Another favorite of mine is Mark Twain’s description of a boy: “Skin wrapped tight around an appetite.” I’ve never seen a better one, or even close. Also six words. For more on brevity, I have a short essay on the subject. Here is the link: https://bit.ly/2YqJKu9

15. Write poetry into prose. Hah! If only it were that easy. Melville’s entire book Moby Dick, or The Whale, is nothing but poetry. If you don’t believe me, read it four times like I have. By the third time it’s pure poetry in motion. Then it only gets better. “For God’s sake, be economical with your lamps and candles! not a gallon you burn, but at least one drop of man’s blood was spilled for it.”

16. Read everything so you know what you need to beat. See my intro.
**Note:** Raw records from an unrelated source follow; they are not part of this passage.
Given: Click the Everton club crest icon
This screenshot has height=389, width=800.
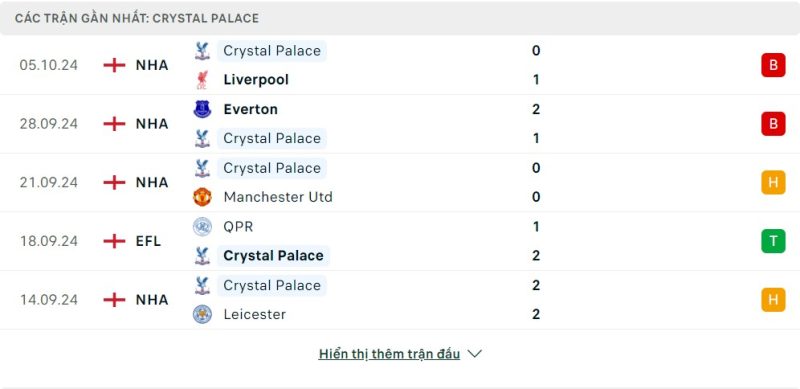Looking at the screenshot, I should tap(202, 109).
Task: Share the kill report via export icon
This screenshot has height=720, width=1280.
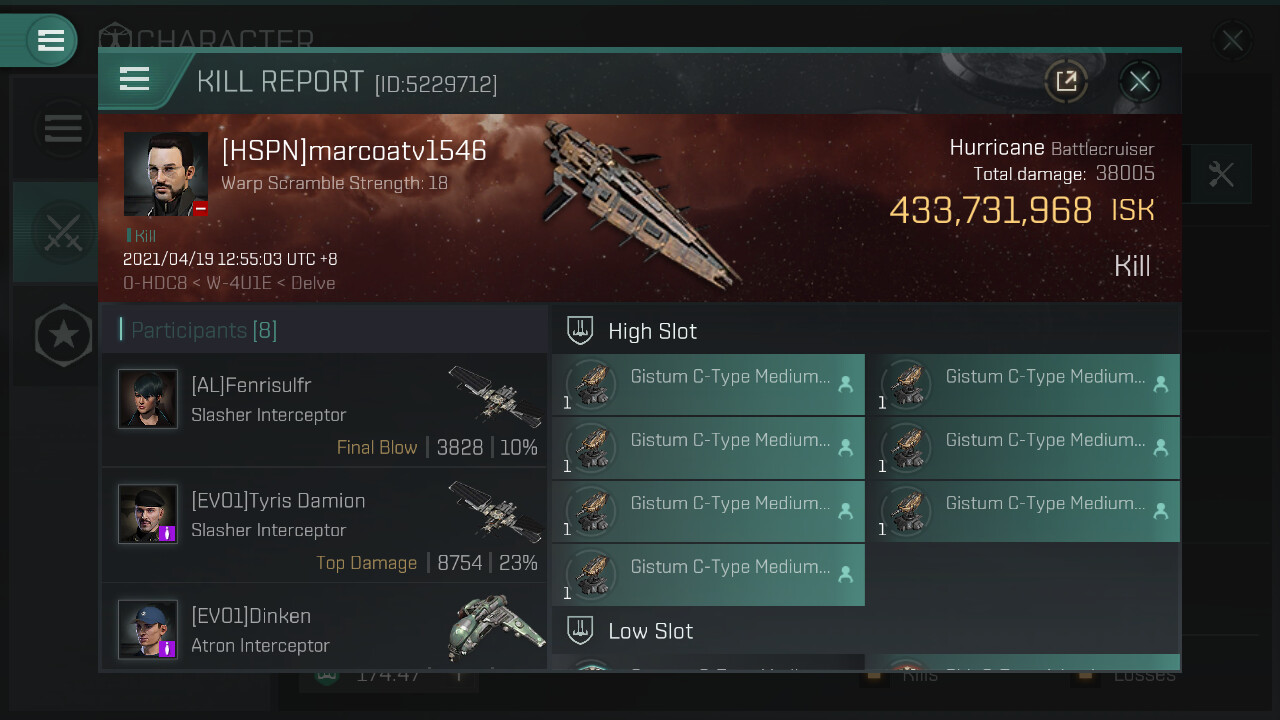Action: coord(1066,81)
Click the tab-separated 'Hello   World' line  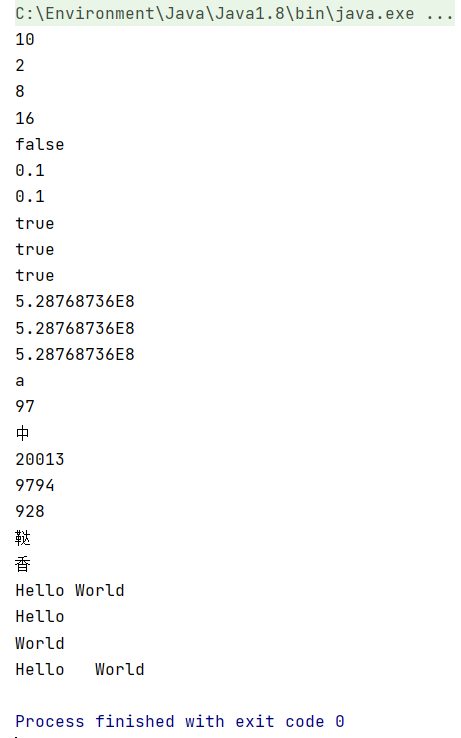click(x=80, y=669)
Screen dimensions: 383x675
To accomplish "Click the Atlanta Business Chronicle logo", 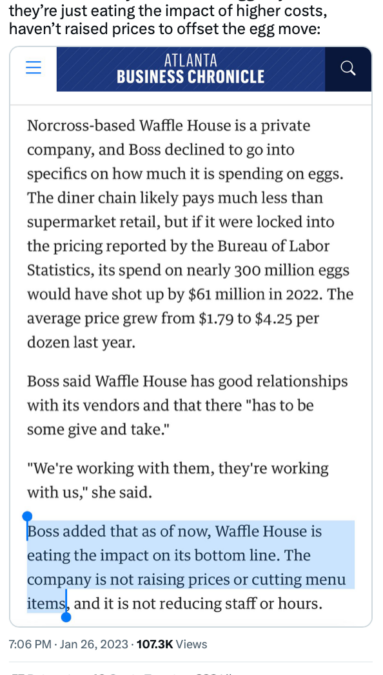I will 191,69.
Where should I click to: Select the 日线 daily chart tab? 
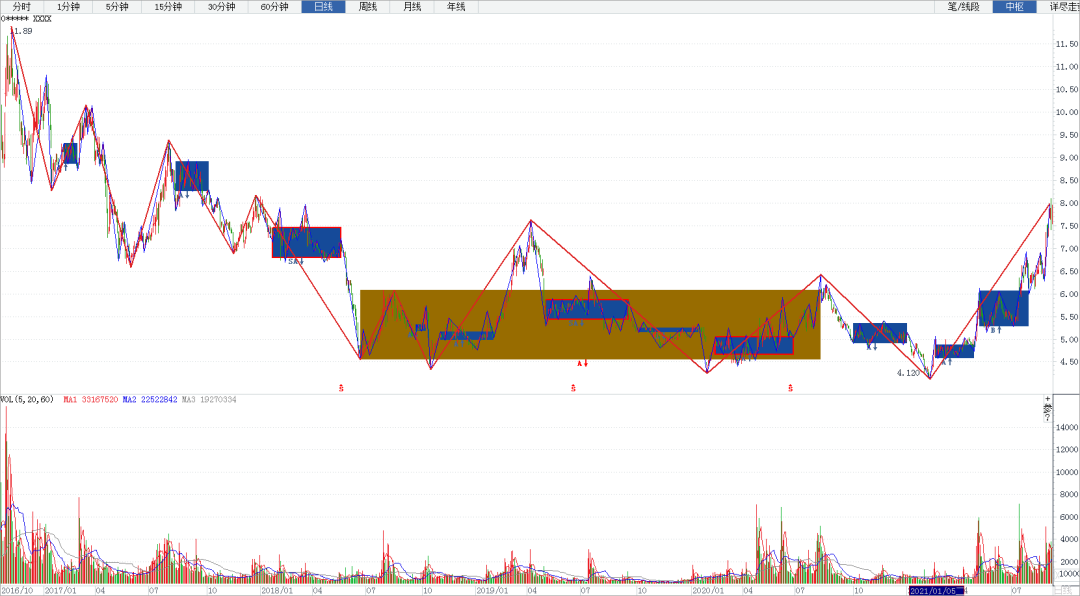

17. Don’t try to beat Shakespeare. If you set your expectations that high, you’ll most likely be disappointed. I’m glad Hemingway didn’t say Melville, who sets my bar. Take heart, writing, same as playing the piano, improves with practice.

18. Accept that writing is something you can never do as well as it can be done. There comes a point where one has to say, “enough, that’s it, I’m done!” No more editing and reviewing. Otherwise there’s no end.
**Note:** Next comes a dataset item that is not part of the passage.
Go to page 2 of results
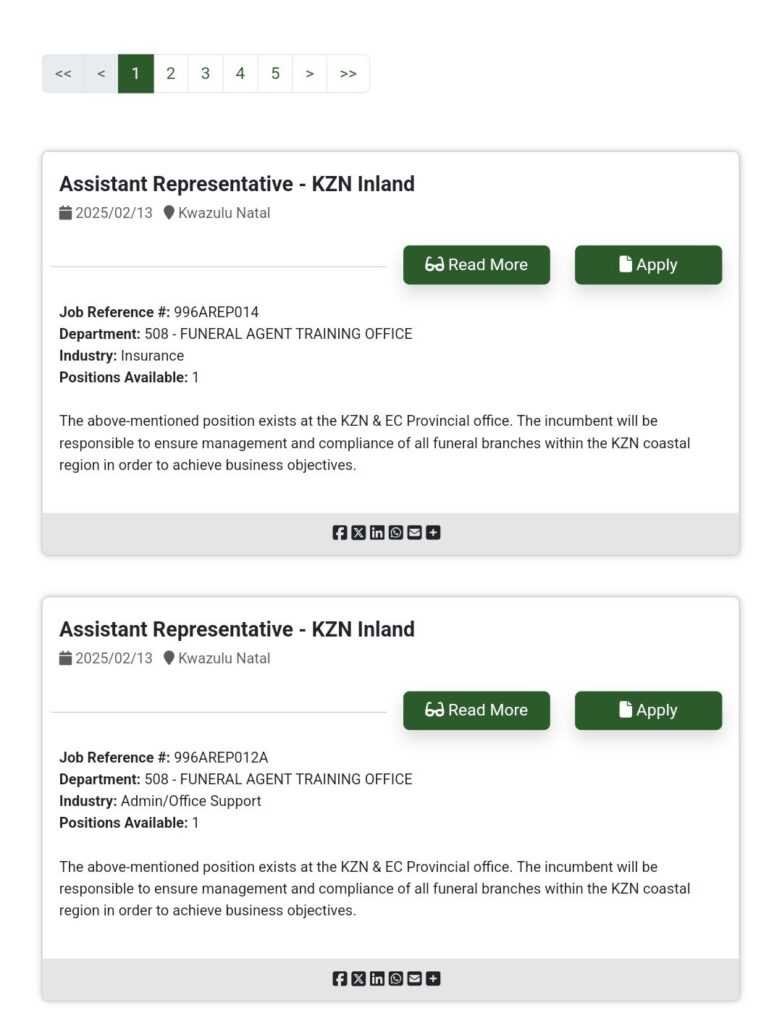782x1024 pixels. click(171, 74)
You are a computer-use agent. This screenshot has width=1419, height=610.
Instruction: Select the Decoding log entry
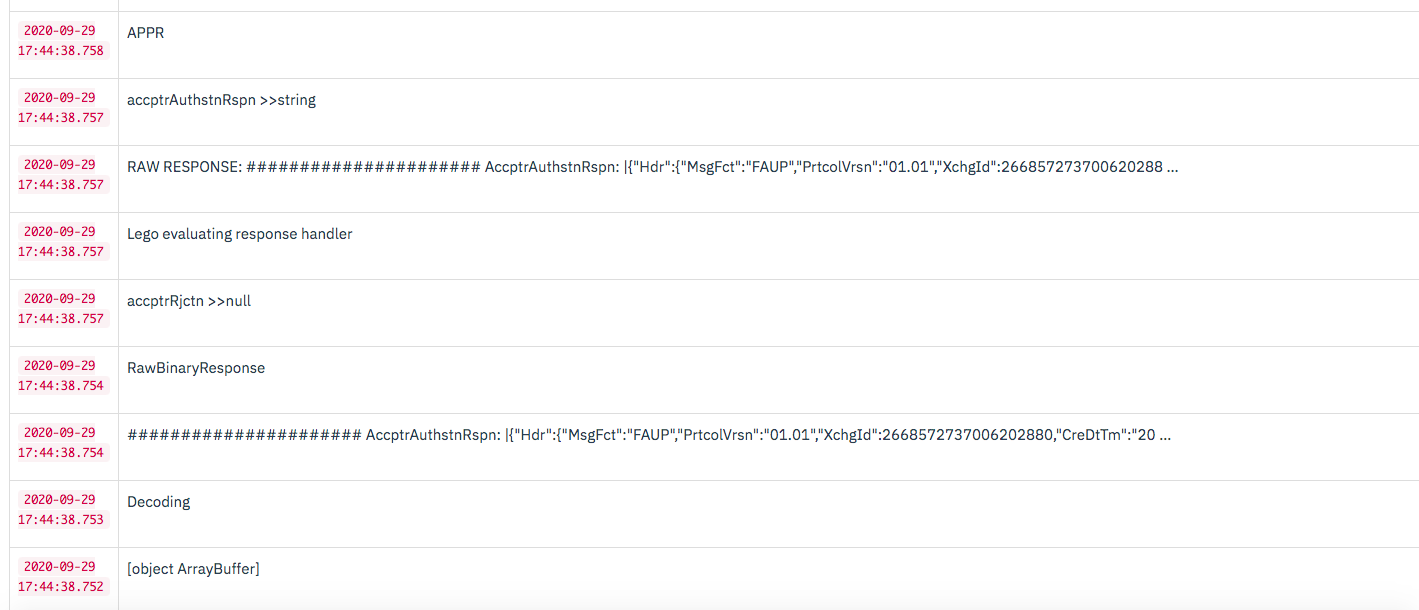coord(158,502)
19. Go fishing in summer. Good idea. Speaking personally, my best ideas come to me when I’m away from my desk and doing something else. They arrive on their own, sometimes in the dark of night, other times when I’m driving to work, or watching a soccer game at a friend’s house. (I don’t have a TV). I always carry a notebook and jot them down.

20. Don’t drink when you’re writing. Tough advice coming from Hemingway. Sort of a “do as I say, not as I do”. But, let’s not be judgmental, who knows what snakes he had to stomp in the middle of the night. Still, good advice, and one that I follow because  . . . I have to: as soon as I have a drink, even half a glass of wine, my internal dictionary/thesaurus and spell check gets deleted and it’s all over ‒ adi os, till toorrow.

21. Finish what you start. I don’t know if Hemingway meant finish before you start something else, or finish eventually. Still, good advice and self-explanatory, but hard to do. I have lots of stuff half finished, almost finished, just started. Yet, I try to keep that to a minimum and always go back and finish.

22. Don’t worry. You’ve written before and you will write again. In other words, don’t get depressed if your book is not a best seller on the first go-around, or if Disney and Quentin Tarantino (what kind of name is that?) don’t run over, knock on your door at the same time and try to outbid each other on the movie rights. (Since this is free advice, I would go with Tarantino every time, even at half price).

23. Forget posterity. Think only of writing truly. Hemingway was big on telling the truth, no matter what. Perhaps the reason his writing is so sparse. He only writes up to a point, the point at which his knowledge ends and B.S. begins. With him, the reader has to fill in the blanks. No Plato he: Hemingway would have probably said, “My dear friend Socrates is dead” period. And here I am guessing: no Hemingway I.

24. Write as well as you can with no eye on the market. This way, what comes out will be real, genuine, factual, and most likely original ‒ no ulterior motives. Of course, it is widely understood that Hemingway wrote The Old Man and the Sea with an eye on the Nobel Prize (1954). So, go figure.

25. Write clearly – and people will know if you are being true. See #23.In other words, a good way to obfuscate is to get wordy, to catch “the politician’s venereal disease” of double talk, obscure, complicate. No need to say he’s a “nattering nabob of negativism” if you mean he’s a total idiot.

26. Just write the truest sentence that you know. To accomplish this, be brief: there are no long complicated, convoluted truths.

27. Remember that nobody really knows or understands the secret. To each his own, I say. Then again, Henry Ford might have said that opportunity looked a lot like hard work. He did say “I am looking for a lot of men who have an infinite capacity to not know what can’t be done.” And, speaking of his cars, “Any colour – so long as it’s black”: simple, boiled down, true, brief, clear, apparently no eye on the market, but seven words. . . oh well. I think Hemingway would have approved of Henry’s writing anyway.